Start of DOCUMENT SECTION
``No government wants a hard currency which preserves purchasing power. They want a deceptively soft currency which inflates away debt and secures a competitive advantage for exports.”-David Fuller, Fullermoney.com
Leveraged positions entrenched in the global financial markets present themselves as heightened volatility risks considering the argument to resolve current imbalances. However, we should not forget that it is from taking on more risks where above average returns can be generated.
Question is, considering the current risk environment, to what investment theme/s should one consider as to generate positive returns relative to the risks?
Figure 3: Stockcharts...Breakouts the US Dollar Index (black line) and US 10 Year Yields (candlestick)
I noted that the US dollar have so far benefited from the increased volatility seen in the global markets. Some have taken this in the context of rushing into the proverbial “safehaven” following the recent market rout. However, the global market signals a different tune. While US equities appear to be holding, the bond markets have been steadily weakening, hardly a manifestation of an onrush to dollar based assets (see figure 3).
Instead, in my view, these could be more of a short covering undertaken by the heavily levered bearish US dollar camp prior to the spike in volatility.
As a matter of leverage, those who massively shorted the US dollar were similarly intensively long gold, commodities and emerging market assets, as well as junk bonds. When the liquidity squeeze came about, every of these assets got hit.
Question is, has this been the end of the run for these markets?
In the past, rising interest rates have not hampered the rise in gold prices as shown in Figure 4, when REAL interest rates remained negative.
Figure 4 Rising Metal Prices (blue line) and FED Fund Rate (red line)
The US economy is said to be behind the curve, meaning that despite the series of increases in interest rates, Fed data does not represent real or actual inflation. With present interest rates still hovering at negative or that unofficial inflation rates are still higher than nominal interest rates, such conditions are still said to be accommodative. According to Adam Hamilton of ZealLLc.com, ``When real rates of return fall to near zero or below, capital flees credit instruments that begin to actually destroy real wealth and some seeks refuge in the ultimate safe asset, gold.”
In the 70’s despite rising interest rates gold leapt from $35 to over $850 at the time interest rates had been accelerating due to high inflation, aggravated by closed economies, wage spiral and highly protected and regulated markets. US treasury yields then galloped to over 15%! Until real interest rates became starkly positive “approaching 8%” according to Mr. Hamilton, before gold stumbled to its decade long bear market.
End of DOCUMENT SECTION
-- THE TASKS --
A – How would you say this sentence from the gold and dollar commentary in Spanish: "US treasury yields then galloped to over 15%!"
B – Print the passage of the gold and dollar commentary starting at "As a matter" and ending at "for these markets?".
The lines after the gold and dollar commentary have no part in any of this.
Start of SUPPLIED RECORDS
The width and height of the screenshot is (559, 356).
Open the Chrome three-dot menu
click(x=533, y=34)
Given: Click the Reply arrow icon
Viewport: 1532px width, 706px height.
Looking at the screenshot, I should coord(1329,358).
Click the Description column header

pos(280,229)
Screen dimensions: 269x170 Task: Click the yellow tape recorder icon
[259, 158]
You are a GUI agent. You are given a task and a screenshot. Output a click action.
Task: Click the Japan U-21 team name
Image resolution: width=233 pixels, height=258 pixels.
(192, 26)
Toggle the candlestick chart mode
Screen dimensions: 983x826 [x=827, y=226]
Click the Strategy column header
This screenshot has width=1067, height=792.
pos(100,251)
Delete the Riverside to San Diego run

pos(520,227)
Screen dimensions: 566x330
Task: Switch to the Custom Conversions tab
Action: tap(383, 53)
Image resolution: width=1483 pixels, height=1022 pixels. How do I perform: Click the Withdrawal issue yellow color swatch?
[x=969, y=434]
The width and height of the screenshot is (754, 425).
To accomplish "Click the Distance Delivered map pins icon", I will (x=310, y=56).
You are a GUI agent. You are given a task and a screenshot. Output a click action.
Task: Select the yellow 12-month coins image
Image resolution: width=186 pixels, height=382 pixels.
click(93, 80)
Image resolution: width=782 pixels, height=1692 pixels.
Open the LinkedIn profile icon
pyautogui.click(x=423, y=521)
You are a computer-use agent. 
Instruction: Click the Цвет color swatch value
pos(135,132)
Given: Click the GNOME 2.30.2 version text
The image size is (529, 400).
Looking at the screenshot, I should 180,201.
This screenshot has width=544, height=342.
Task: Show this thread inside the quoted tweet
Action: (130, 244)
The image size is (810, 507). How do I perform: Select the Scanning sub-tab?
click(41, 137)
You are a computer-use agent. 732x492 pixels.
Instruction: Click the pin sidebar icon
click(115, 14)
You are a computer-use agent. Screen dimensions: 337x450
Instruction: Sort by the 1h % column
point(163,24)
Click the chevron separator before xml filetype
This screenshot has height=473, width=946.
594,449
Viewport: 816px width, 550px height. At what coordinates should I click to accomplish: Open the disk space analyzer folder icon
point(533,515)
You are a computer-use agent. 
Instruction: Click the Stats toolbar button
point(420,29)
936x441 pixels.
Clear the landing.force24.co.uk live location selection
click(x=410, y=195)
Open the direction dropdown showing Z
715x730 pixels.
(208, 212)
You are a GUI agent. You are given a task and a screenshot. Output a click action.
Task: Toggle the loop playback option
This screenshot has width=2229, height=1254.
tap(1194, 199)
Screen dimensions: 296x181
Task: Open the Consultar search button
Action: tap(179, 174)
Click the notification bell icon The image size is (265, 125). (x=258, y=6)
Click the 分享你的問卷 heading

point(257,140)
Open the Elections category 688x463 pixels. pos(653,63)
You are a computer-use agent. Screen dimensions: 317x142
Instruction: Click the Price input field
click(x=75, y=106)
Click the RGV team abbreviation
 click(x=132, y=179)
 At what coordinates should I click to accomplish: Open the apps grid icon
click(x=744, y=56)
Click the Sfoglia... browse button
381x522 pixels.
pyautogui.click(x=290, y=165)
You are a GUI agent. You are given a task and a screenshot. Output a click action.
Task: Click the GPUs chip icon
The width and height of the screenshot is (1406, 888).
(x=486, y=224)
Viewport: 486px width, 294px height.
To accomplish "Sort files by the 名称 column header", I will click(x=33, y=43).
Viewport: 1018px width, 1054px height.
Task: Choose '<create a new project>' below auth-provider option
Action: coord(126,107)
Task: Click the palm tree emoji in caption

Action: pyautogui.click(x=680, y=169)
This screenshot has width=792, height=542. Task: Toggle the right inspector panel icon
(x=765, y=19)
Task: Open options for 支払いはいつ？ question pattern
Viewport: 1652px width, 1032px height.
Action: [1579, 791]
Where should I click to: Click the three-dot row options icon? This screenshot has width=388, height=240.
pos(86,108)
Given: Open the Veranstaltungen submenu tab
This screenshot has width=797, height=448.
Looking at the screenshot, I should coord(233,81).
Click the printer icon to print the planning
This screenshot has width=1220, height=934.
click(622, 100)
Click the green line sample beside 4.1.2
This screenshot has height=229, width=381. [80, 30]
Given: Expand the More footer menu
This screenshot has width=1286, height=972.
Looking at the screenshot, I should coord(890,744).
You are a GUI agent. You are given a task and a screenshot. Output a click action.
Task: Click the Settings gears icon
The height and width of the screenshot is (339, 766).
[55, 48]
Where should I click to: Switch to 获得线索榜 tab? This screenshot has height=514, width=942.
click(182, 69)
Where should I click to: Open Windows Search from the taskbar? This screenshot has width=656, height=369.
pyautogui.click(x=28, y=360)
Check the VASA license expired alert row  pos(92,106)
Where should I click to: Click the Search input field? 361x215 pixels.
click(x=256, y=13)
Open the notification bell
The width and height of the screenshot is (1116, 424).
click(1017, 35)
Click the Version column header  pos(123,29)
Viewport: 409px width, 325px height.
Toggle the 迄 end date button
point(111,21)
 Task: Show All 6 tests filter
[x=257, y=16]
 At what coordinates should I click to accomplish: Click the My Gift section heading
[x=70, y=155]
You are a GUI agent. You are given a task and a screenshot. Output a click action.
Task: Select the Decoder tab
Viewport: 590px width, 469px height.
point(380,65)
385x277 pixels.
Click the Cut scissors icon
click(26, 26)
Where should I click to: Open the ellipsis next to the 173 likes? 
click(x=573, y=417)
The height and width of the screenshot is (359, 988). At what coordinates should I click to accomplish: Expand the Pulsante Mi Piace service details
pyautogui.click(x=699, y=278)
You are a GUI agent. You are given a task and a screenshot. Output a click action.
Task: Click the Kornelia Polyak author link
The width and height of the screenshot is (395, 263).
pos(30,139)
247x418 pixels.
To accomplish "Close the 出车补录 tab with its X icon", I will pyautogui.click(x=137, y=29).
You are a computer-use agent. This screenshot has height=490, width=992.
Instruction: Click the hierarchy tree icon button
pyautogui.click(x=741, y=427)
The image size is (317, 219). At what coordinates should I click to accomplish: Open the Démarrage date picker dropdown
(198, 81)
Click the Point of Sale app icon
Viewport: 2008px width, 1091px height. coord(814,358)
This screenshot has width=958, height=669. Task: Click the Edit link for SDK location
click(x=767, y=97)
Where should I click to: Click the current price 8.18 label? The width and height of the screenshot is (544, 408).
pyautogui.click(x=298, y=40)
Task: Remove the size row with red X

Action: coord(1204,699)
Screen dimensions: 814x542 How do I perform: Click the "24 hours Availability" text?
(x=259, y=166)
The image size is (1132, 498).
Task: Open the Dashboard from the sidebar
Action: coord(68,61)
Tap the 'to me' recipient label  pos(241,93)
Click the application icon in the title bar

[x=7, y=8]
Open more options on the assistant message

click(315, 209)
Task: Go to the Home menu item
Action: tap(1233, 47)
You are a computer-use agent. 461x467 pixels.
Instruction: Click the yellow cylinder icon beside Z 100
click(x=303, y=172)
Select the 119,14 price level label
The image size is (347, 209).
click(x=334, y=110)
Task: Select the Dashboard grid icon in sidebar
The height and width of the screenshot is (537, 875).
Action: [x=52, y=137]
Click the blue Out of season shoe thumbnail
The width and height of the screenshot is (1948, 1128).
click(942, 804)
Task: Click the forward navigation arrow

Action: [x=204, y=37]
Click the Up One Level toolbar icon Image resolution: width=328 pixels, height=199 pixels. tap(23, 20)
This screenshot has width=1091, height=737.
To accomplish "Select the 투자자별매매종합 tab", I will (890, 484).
End of SUPPLIED RECORDS
-- TASK SOLUTIONS --
A – ¡Los rendimientos de los bonos del Tesoro de EE. UU. se dispararon entonces a más del 15 %!

B –
As a matter of leverage, those who massively shorted the US dollar were similarly intensively long gold, commodities and emerging market assets, as well as junk bonds. When the liquidity squeeze came about, every of these assets got hit.
Question is, has this been the end of the run for these markets?